§ ASSIGNMENT: Exactly as they appear, restate the lines of the material, from the first through the one containing "BRAND (227, 2472)".

§ SUPPLIED MATERIAL:

--------------------------------

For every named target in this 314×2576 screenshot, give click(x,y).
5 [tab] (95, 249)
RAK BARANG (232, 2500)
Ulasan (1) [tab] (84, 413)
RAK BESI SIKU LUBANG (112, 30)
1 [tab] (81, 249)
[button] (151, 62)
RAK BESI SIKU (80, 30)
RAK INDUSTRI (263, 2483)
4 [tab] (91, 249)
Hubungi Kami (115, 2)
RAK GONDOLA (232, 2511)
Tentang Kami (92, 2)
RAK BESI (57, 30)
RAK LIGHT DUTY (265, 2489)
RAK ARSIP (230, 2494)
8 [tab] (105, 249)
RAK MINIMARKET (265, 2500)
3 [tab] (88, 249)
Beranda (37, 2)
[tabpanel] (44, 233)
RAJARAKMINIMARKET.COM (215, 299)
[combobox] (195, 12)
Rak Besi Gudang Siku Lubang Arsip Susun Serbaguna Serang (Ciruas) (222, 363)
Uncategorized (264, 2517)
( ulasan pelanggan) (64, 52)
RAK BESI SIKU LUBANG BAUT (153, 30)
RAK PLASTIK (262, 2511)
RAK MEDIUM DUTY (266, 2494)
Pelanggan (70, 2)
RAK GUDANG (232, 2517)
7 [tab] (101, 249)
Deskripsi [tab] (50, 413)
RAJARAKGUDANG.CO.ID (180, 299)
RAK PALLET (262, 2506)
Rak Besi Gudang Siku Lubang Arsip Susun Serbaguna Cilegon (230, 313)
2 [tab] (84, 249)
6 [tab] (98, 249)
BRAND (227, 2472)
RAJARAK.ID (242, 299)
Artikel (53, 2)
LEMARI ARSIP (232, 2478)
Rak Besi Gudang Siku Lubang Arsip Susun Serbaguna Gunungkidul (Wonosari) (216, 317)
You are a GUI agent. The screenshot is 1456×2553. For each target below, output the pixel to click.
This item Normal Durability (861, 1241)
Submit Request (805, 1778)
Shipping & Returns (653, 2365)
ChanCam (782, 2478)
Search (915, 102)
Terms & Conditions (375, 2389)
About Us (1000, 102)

--------------------------------

§ REPLY:
For every named target in this 314×2576 screenshot, give click(x,y).
5 [tab] (95, 249)
RAK BARANG (232, 2500)
Ulasan (1) [tab] (84, 413)
RAK BESI SIKU LUBANG (112, 30)
1 [tab] (81, 249)
[button] (151, 62)
RAK BESI SIKU (80, 30)
RAK INDUSTRI (263, 2483)
4 [tab] (91, 249)
Hubungi Kami (115, 2)
RAK GONDOLA (232, 2511)
Tentang Kami (92, 2)
RAK BESI (57, 30)
RAK LIGHT DUTY (265, 2489)
RAK ARSIP (230, 2494)
8 [tab] (105, 249)
RAK MINIMARKET (265, 2500)
3 [tab] (88, 249)
Beranda (37, 2)
[tabpanel] (44, 233)
RAJARAKMINIMARKET.COM (215, 299)
[combobox] (195, 12)
Rak Besi Gudang Siku Lubang Arsip Susun Serbaguna Serang (Ciruas) (222, 363)
Uncategorized (264, 2517)
( ulasan pelanggan) (64, 52)
RAK BESI SIKU LUBANG BAUT (153, 30)
RAK PLASTIK (262, 2511)
RAK MEDIUM DUTY (266, 2494)
Pelanggan (70, 2)
RAK GUDANG (232, 2517)
7 [tab] (101, 249)
Deskripsi [tab] (50, 413)
RAJARAKGUDANG.CO.ID (180, 299)
RAK PALLET (262, 2506)
Rak Besi Gudang Siku Lubang Arsip Susun Serbaguna Cilegon (230, 313)
2 [tab] (84, 249)
6 [tab] (98, 249)
BRAND (227, 2472)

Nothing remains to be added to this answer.